1111 South Hamilton Road
You might, at first glance, take Lalibela for a Mexican cantina based on the exterior decor. Upon entering, pool tables and a large bar suggest little more than neighborhood watering hole. Look (waaay) back to the right, though, and you’ll see a fairly large and ornately decorated dining area. Beyond that lies a performance stage.
If the above, and the flyers at the entrance promoting DJs and musicians performing there, are any indication, Lalibela is something of a small entertainment hub geared towards our city’s Ethiopian population.
During lunch, though, it’s all about the food. We settled on hot spicy lamb (lamb sauteed in jalapenos and spices) and quanta firfir (beef ‘jerky’ mixed with strips of injera in a sauce).
Every time we’ve had Ethiopian food, the presentation has never failed to impress. Lalibela is no exception. Both of our orders were served on a single large (probably close to 2′ in diameter) plate set within a covered woven basket. The cover is removed (with a flourish) at the table by the server, and basket of injera strips is provided on the side.
A little bit about injera -it’s unusual stuff, and is an essential part of Ethiopian cuisine. It’s very thin, curious in its spongy texture and appearance, and is made from a flour/water mix that has been left to ferment so it has a sourdough-like tang to it. Injera is used as a ‘plate liner’ for most dishes (to sop up sauces from saucy foods above), in lieu of utensils (use strips of it to pinch food from the plate and bring it to the mouth), and is even occasionally mixed in with the dishes themselves (as with the quanta firfir).
The hot spicy lamb was pleasant enough – the lamb cubes were tasty (though perhaps a bit overdone), and the peppers, sauce, and onions rounded it out nicely. Don’t take the name too seriously, though. Our server went to great lengths to verify that we were OK with hot spicy food when we ordered this, but only the most meager hint of heat made it into the dish.

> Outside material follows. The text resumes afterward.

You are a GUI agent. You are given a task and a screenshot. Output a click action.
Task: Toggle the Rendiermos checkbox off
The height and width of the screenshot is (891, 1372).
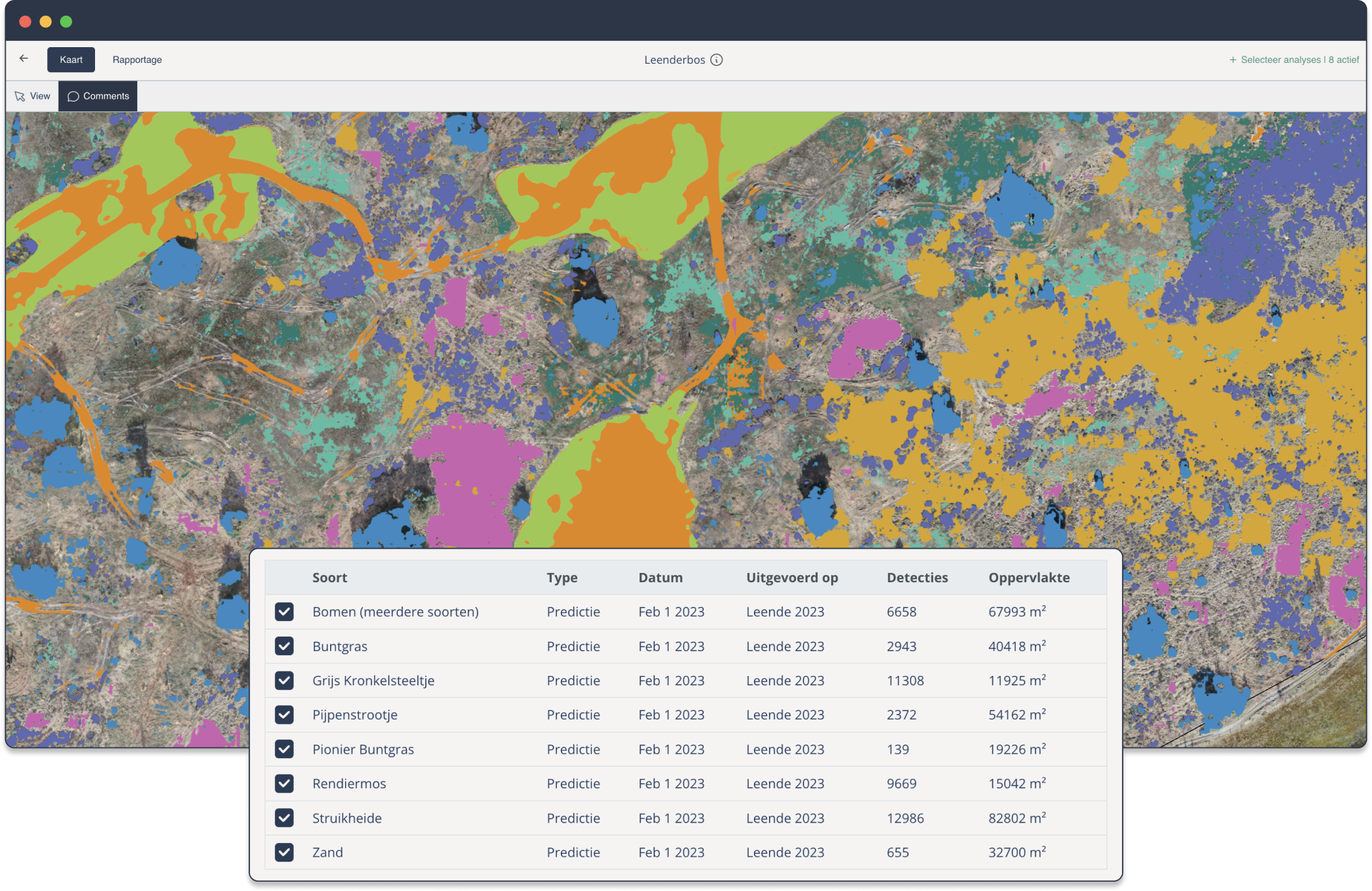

The quanta firfir was difficult to parse. It seemed to have two different components from two different worlds. The beef ‘jerky’, while conspicuously cured and dried, wasn’t especially tough (our server told us they cure and dry it in-house). The flavor was spectacular – beefy, ‘woodsy’, nutty, and mushroom-like were just a few of the words used to describe it. The injera and sauce, though, were puzzling as they seemed to almost cancel each other out, flavor-wise.
Another oddity was the tanginess of the injera provided on the side – it was far beyond that of any other injera we’ve tried. Since you get some of it with each bite, this is more important than it might seem. Perhaps we just got a bad batch?
Lalibela gets good buzz from the people we’ve talked with, and in spite of a few of the hiccups we encountered it’s easy to see why that might be. At under $10/dish, it’s worth checking out if you’re in the area.
Vegetarians should be happy at Lalibela as there’s a significant meat-free offering.